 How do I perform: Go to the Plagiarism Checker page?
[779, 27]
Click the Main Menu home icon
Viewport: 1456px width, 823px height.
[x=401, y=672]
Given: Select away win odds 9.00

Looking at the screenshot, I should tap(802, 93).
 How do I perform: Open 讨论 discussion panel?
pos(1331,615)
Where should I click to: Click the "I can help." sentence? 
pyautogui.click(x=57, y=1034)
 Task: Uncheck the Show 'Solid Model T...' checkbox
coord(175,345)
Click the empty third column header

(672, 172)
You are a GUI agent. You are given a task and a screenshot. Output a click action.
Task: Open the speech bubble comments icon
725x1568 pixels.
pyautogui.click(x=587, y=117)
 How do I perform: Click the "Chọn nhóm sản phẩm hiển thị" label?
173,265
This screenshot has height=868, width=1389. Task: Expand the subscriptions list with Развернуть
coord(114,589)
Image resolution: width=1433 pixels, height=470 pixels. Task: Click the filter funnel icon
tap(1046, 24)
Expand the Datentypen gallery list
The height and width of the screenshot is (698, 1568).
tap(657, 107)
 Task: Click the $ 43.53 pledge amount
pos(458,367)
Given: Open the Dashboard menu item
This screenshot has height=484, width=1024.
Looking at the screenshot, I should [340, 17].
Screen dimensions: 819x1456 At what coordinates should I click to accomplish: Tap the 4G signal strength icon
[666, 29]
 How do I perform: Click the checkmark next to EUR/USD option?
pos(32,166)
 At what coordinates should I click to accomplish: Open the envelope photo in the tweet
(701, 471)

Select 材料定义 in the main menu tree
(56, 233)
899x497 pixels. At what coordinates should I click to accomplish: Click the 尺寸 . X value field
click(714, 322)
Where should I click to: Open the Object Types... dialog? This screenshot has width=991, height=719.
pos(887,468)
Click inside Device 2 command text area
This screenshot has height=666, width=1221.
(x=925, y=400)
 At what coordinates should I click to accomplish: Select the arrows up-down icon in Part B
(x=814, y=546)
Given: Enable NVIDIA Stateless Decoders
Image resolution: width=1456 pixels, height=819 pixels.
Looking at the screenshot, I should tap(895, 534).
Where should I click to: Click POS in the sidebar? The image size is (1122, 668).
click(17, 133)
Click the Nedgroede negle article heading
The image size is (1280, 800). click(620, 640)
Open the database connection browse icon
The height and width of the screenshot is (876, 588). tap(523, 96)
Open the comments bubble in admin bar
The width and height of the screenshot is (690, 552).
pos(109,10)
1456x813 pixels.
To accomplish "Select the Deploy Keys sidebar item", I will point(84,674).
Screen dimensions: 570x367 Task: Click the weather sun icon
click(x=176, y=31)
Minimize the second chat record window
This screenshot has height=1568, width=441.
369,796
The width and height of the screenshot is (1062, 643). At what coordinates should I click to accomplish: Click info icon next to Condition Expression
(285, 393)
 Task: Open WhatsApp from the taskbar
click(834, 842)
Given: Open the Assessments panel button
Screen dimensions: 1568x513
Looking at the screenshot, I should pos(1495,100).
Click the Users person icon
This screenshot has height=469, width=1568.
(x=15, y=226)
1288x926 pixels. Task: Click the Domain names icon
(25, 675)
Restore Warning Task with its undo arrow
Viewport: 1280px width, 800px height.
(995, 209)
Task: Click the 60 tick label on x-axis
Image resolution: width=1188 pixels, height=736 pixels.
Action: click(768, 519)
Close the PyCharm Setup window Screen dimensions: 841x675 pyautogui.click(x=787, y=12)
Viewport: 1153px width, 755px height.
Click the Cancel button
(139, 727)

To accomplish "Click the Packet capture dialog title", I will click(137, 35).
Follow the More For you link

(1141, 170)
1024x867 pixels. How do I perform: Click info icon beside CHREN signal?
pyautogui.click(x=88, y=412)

━━━

What to produce: Return the full listing. Keep each line exactly as it stands.

Solution for this task:
 How do I perform: Go to the Plagiarism Checker page?
[779, 27]
Click the Main Menu home icon
Viewport: 1456px width, 823px height.
[x=401, y=672]
Given: Select away win odds 9.00

Looking at the screenshot, I should tap(802, 93).
 How do I perform: Open 讨论 discussion panel?
pos(1331,615)
Where should I click to: Click the "I can help." sentence? 
pyautogui.click(x=57, y=1034)
 Task: Uncheck the Show 'Solid Model T...' checkbox
coord(175,345)
Click the empty third column header

(672, 172)
You are a GUI agent. You are given a task and a screenshot. Output a click action.
Task: Open the speech bubble comments icon
725x1568 pixels.
pyautogui.click(x=587, y=117)
 How do I perform: Click the "Chọn nhóm sản phẩm hiển thị" label?
173,265
This screenshot has height=868, width=1389. Task: Expand the subscriptions list with Развернуть
coord(114,589)
Image resolution: width=1433 pixels, height=470 pixels. Task: Click the filter funnel icon
tap(1046, 24)
Expand the Datentypen gallery list
The height and width of the screenshot is (698, 1568).
tap(657, 107)
 Task: Click the $ 43.53 pledge amount
pos(458,367)
Given: Open the Dashboard menu item
This screenshot has height=484, width=1024.
Looking at the screenshot, I should [340, 17].
Screen dimensions: 819x1456 At what coordinates should I click to accomplish: Tap the 4G signal strength icon
[666, 29]
 How do I perform: Click the checkmark next to EUR/USD option?
pos(32,166)
 At what coordinates should I click to accomplish: Open the envelope photo in the tweet
(701, 471)

Select 材料定义 in the main menu tree
(56, 233)
899x497 pixels. At what coordinates should I click to accomplish: Click the 尺寸 . X value field
click(714, 322)
Where should I click to: Open the Object Types... dialog? This screenshot has width=991, height=719.
pos(887,468)
Click inside Device 2 command text area
This screenshot has height=666, width=1221.
(x=925, y=400)
 At what coordinates should I click to accomplish: Select the arrows up-down icon in Part B
(x=814, y=546)
Given: Enable NVIDIA Stateless Decoders
Image resolution: width=1456 pixels, height=819 pixels.
Looking at the screenshot, I should tap(895, 534).
Where should I click to: Click POS in the sidebar? The image size is (1122, 668).
click(17, 133)
Click the Nedgroede negle article heading
The image size is (1280, 800). click(620, 640)
Open the database connection browse icon
The height and width of the screenshot is (876, 588). tap(523, 96)
Open the comments bubble in admin bar
The width and height of the screenshot is (690, 552).
pos(109,10)
1456x813 pixels.
To accomplish "Select the Deploy Keys sidebar item", I will point(84,674).
Screen dimensions: 570x367 Task: Click the weather sun icon
click(x=176, y=31)
Minimize the second chat record window
This screenshot has height=1568, width=441.
369,796
The width and height of the screenshot is (1062, 643). At what coordinates should I click to accomplish: Click info icon next to Condition Expression
(285, 393)
 Task: Open WhatsApp from the taskbar
click(834, 842)
Given: Open the Assessments panel button
Screen dimensions: 1568x513
Looking at the screenshot, I should pos(1495,100).
Click the Users person icon
This screenshot has height=469, width=1568.
(x=15, y=226)
1288x926 pixels. Task: Click the Domain names icon
(25, 675)
Restore Warning Task with its undo arrow
Viewport: 1280px width, 800px height.
(995, 209)
Task: Click the 60 tick label on x-axis
Image resolution: width=1188 pixels, height=736 pixels.
Action: click(768, 519)
Close the PyCharm Setup window Screen dimensions: 841x675 pyautogui.click(x=787, y=12)
Viewport: 1153px width, 755px height.
Click the Cancel button
(139, 727)

To accomplish "Click the Packet capture dialog title", I will click(137, 35).
Follow the More For you link

(1141, 170)
1024x867 pixels. How do I perform: Click info icon beside CHREN signal?
pyautogui.click(x=88, y=412)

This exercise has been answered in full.